Monet’s Green Thumb: How Art Grew From A Garden
June 7, 2012
Claude Monet’s garden in Giverny, France, draws half a million visitors a year, but for the next several months, you won’t have to travel farther than the Bronx to get a taste of the artist’s green thumb. The New York Botanical Garden has recreated Monet’s horticultural work for an exhibit that includes photographs, videos, rare documents and two of the impressionist’s paintings.
The New York garden is scaled down to be sure, but in some ways its abundance of flowers and colors makes it even more riotous than the original. You enter by stepping through a facade of Monet’s house, with its salmon walls and green shutters, and out into a long corridor of flowers.
The Trailblazing Gardener
Monet first rented his house at Giverny in 1883 and lived there until his death in 1926. In that time, he, his children and his stepchildren all worked in the garden. Eventually, he became wealthy enough to buy the house, buy more land and hire five gardeners to help out.

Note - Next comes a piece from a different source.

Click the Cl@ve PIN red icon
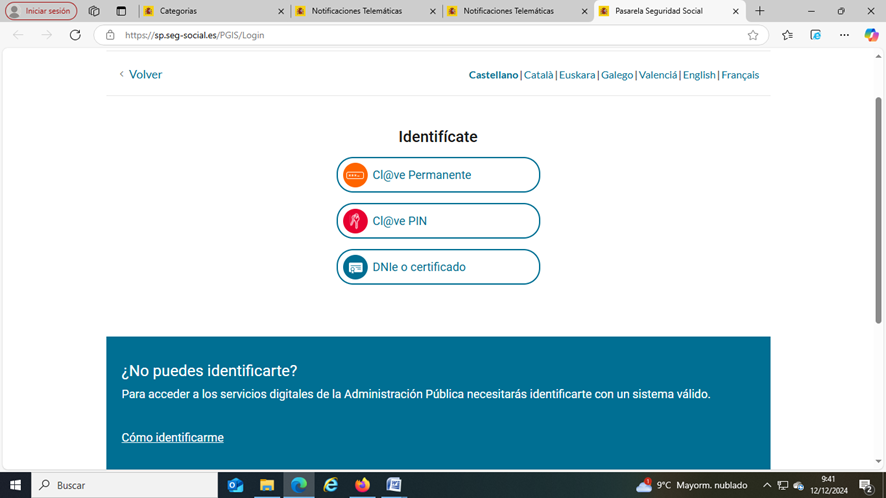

The exhibition also includes two original Monet paintings, both of flowers. One of the paintings,Irises, is darker in color and tone, and was painted during World War I. Film footage shows Monet wandering around his garden in 1915, his hat and huge beard dominating his face and a cigarette dangling from his lips. Also on display is Monet’s painting palette, the only one in existence. But his garden was clearly another kind of palette.
Forrest says Monet was constantly tweaking, mixing different plants together for new results. There was even a special section he referred to as the “paint box” beds, where, according to Forrest, “he experimented with color combinations and texture combinations and height combinations kind of off the beaten path before he was happy enough with those combinations to include them in his garden.”